The final stop for space-bound software
Hidden away in a nondescript building in Houston, Texas, is a duplicate set of the computing systems found onboard the International Space Station (ISS).
The building houses the ISS software development and integration laboratory - a facility run by Nasa and aerospace company Boeing. The lab is the last stop for software before it's uploaded to the station.
The lab, seen here, serves several purposes. It develops and checks new station software, making sure that the code works on the station's hardware. The lab also helps to resolve software problems experienced onboard the station by reproducing them on the ground.
Software is first developed in the prime software production facility, before being checked in the software verification facility and subsequently integrated with duplicate station hardware in the software integration laboratory.
Once new software is approved, it is packaged into software builds and sent on to Nasa's mission control or Kennedy Space Center in Florida.
Typically, new code for the station takes a year to produce, and undergoes four months of bug testing and three months of checking how it works with station hardware.
Barrett Counts, a Boeing engineer working on hardware and software integration in the lab, told silicon.com: "This is the last stage where equipment is checked off before anything takes off to orbit. We are as close to the ISS as anywhere on earth."
This computer terminal is the same as one used to control a robotic arm onboard the ISS.
The lab runs new software on the terminal to check the code will work properly in orbit.
The three upper displays seen here show video feeds from a camera on the arm, allowing crew members to use the joystick to steer the arm to its target.
The station's main robotic arm is used for a wide range of purposes, including station assembly, maintenance and anchoring astronauts during spacewalks.
Check out a mock-up of the International Space Station used by Nasa to train astronauts in Photos: Inside Nasa's Space Shuttle and the International Space Station.
Pictured here is one of the space station's motor berth controllers, which attach spacecraft to the station during the docking process.
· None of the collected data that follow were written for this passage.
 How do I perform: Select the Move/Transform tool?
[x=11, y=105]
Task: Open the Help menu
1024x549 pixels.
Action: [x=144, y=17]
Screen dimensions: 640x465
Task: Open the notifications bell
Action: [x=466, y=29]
The device controls the automated bolts that secure visiting spacecraft to the space station.
See a photo tour of Nasa's Mission Control Center at Photos: Inside Nasa's Mission Control Center.
This is the ISS power lab, where Nasa has built a simulation of the systems that control the routing of electrical power around the station.
The lab simulates power management onboard the station, from electricity generation by the solar arrays to its distribution.
This machine simulates the movement of the International Space Station so that the computer systems that keep the station stable can be tested.
It mimics the roll, pitch and yaw of the station to test whether the station's guidance, navigation and control (GNC) software, as well as its rate gyro assemblies, will work properly in orbit.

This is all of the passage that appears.